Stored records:
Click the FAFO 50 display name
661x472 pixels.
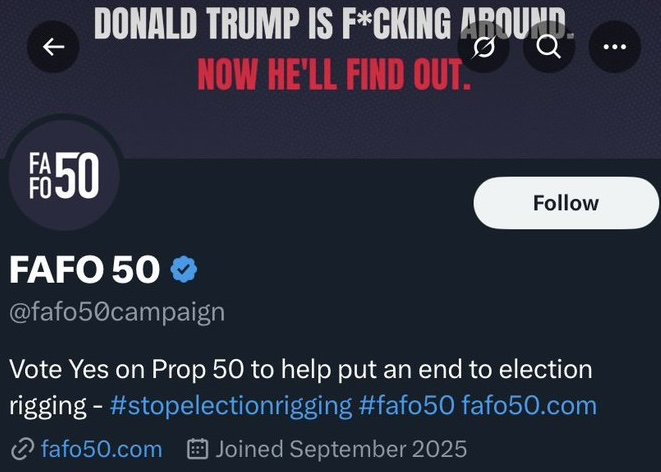pyautogui.click(x=84, y=268)
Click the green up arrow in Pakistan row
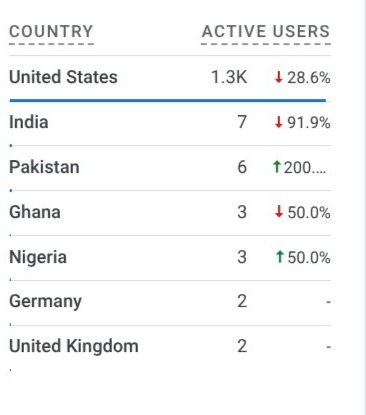 [276, 166]
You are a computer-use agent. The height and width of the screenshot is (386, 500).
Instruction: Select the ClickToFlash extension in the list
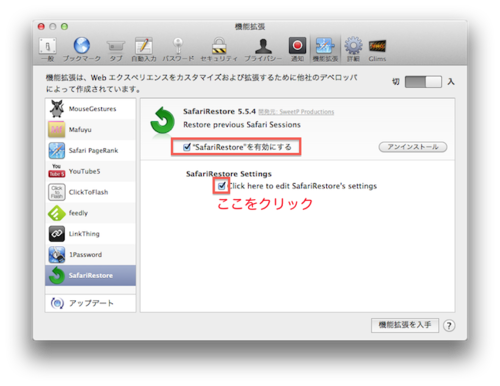click(90, 192)
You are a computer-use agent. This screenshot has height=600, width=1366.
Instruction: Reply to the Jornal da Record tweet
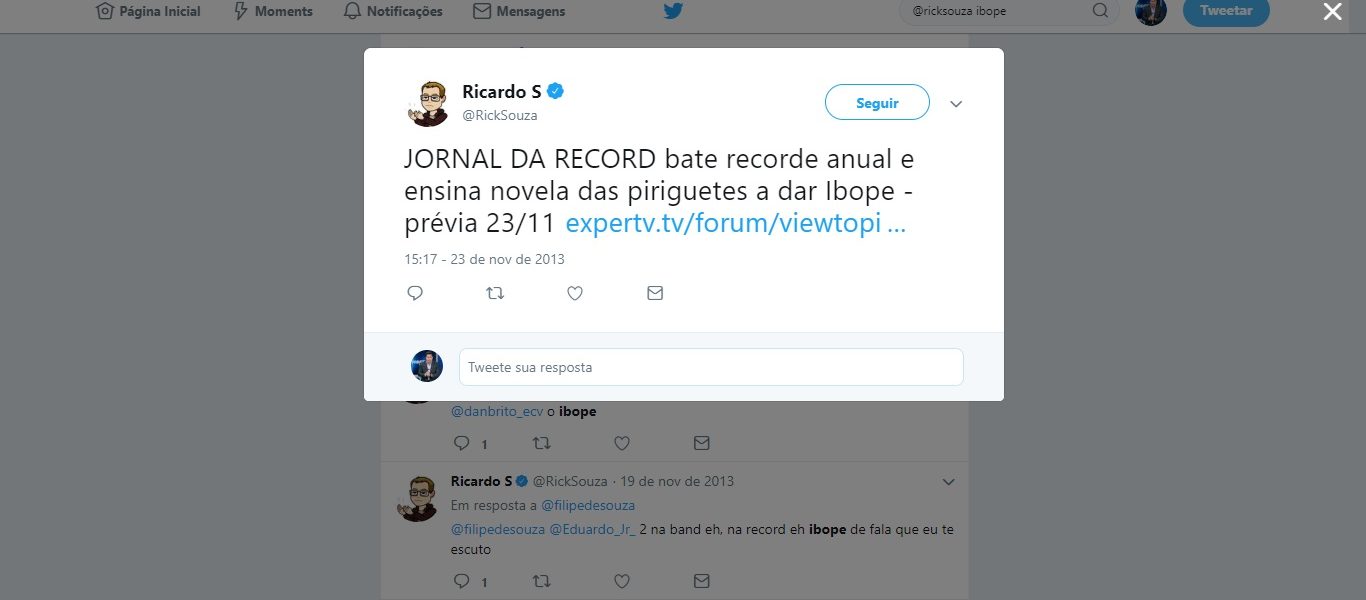coord(416,293)
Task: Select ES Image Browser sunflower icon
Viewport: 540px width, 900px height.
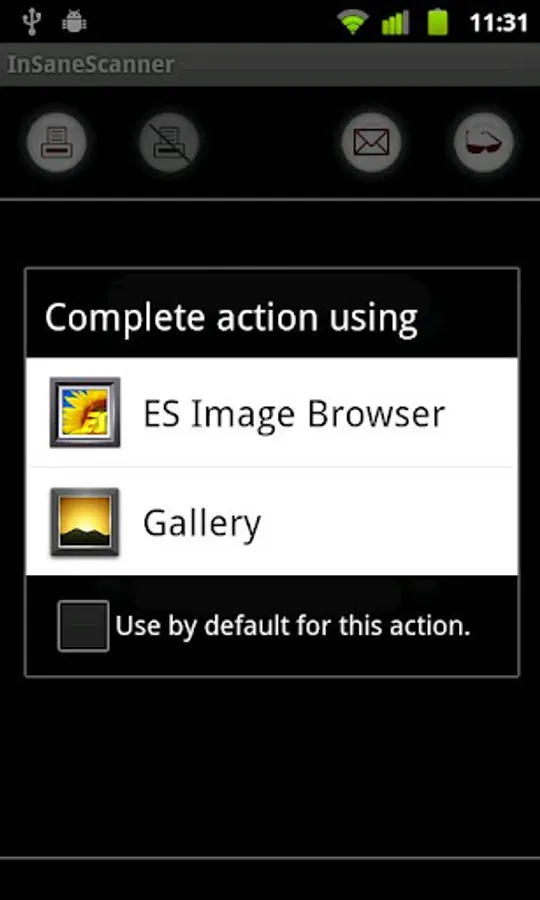Action: (x=85, y=412)
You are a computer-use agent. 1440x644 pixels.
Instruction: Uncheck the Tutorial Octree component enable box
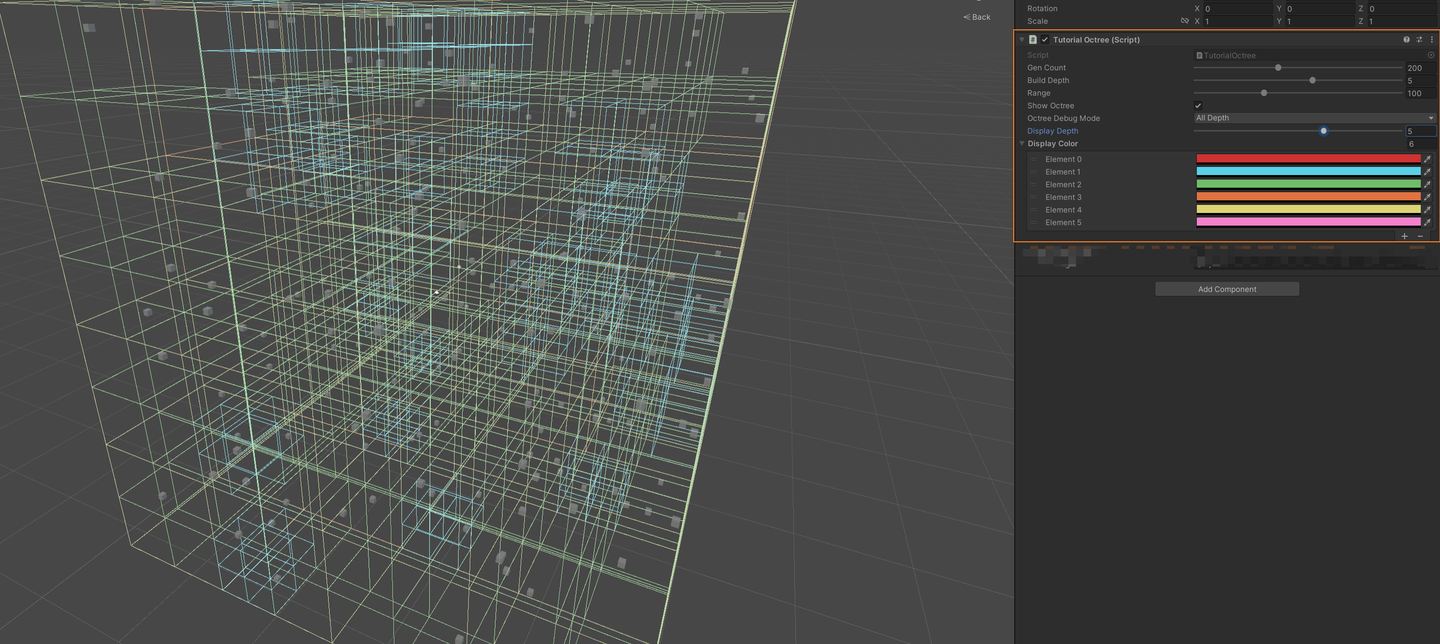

▸ Required action
Search the entries for the word "agent" and copy every line that holds it.

▸ Completed exercise
You are a computer-use agent. The height and width of the screenshot is (386, 500).
You are a computer-use agent. This screenshot has height=600, width=1366.
You are a computer-use agent. 1440x644 pixels.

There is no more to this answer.